Wednesday, November 28, 2012

Top 5 Energy Boosting Foods

Oatmeal:  

Oats are low on the glycemic index, as they have a lot of fiber, which means that your body gets a steady stream of energy, as opposed to a huge rush, as carbohydrates gradually flow into your bloodstream. Oats contain the energizing and stress-lowering B vitamin family, which helps transform carbs into usable energy.  


Lentils: 

Lentils provide both carbohydrates and protein, making them a great addition to any meal. Beans are a great source of fiber, which translates to a slow release of glucose, as well as B vitamins, iron, magnesium, potassium, zinc, calcium and copper. And they're low in fat and calories to boot.


Bananas

Bananas provide a lot of potassium, an electrolyte that helps maintain normal nerve and muscle function.

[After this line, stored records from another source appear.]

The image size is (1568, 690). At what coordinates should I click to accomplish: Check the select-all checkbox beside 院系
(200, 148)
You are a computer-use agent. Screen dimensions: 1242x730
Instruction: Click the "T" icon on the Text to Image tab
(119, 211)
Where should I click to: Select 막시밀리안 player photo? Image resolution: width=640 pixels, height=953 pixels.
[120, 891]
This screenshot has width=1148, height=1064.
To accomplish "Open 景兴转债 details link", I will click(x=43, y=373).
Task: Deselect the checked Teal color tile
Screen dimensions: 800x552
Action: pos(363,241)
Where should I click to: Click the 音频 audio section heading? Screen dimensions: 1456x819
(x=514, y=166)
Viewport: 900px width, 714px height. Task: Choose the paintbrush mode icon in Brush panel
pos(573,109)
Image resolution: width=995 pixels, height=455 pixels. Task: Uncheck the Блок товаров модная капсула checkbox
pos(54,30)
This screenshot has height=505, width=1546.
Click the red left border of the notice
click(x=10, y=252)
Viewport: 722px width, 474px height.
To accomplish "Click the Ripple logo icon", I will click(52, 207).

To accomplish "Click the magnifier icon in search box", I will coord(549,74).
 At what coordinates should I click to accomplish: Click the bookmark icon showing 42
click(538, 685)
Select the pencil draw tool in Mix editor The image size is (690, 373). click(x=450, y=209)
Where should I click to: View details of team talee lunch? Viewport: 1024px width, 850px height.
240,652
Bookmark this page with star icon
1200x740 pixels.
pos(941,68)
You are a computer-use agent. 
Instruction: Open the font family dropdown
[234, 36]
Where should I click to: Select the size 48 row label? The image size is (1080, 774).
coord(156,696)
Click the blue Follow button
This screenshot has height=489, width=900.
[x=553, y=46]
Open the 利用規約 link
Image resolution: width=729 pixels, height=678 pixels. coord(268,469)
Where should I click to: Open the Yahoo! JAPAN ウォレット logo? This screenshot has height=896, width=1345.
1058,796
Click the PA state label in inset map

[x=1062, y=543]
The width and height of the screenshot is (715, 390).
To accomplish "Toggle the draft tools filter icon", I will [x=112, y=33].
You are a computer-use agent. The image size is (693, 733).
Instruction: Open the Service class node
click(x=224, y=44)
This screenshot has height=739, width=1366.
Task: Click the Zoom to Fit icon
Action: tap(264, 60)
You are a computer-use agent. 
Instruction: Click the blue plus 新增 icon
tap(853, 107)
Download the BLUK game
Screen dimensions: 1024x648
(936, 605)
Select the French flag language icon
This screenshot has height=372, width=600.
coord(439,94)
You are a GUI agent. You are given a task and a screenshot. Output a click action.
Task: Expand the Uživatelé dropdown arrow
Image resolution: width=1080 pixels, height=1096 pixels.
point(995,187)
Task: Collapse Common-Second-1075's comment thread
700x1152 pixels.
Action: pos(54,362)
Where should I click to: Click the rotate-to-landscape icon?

Unlike some nutrients, potassium isn't stored by the body for long periods of time, so your potassium level can drop during times of stress or during strenuous exercise, when the nutrient is lost through excessive sweating. The sugar in bananas is an easily digested form of carbohydrate. Other fruits such as apples, grapes, peaches and pineapples also make great energizing snacks.



Chocolate: 

Chocolate contains sugar and caffeine along with fat and calories, so consume in moderation and, when possible, opt for dark chocolate as it has the fewest calories and the most antioxidants. However, studies show that chocolate can elevate your energy levels and has also been claimed to improve anemia, awaken the appetite, aid in digestion and improve longevity.


Almonds: 

Almonds provide essential fatty acids, known as omega-3s and omega-6s that produce an alert mental state. Keep a few on hand whenever you need a instant brain boosting snack.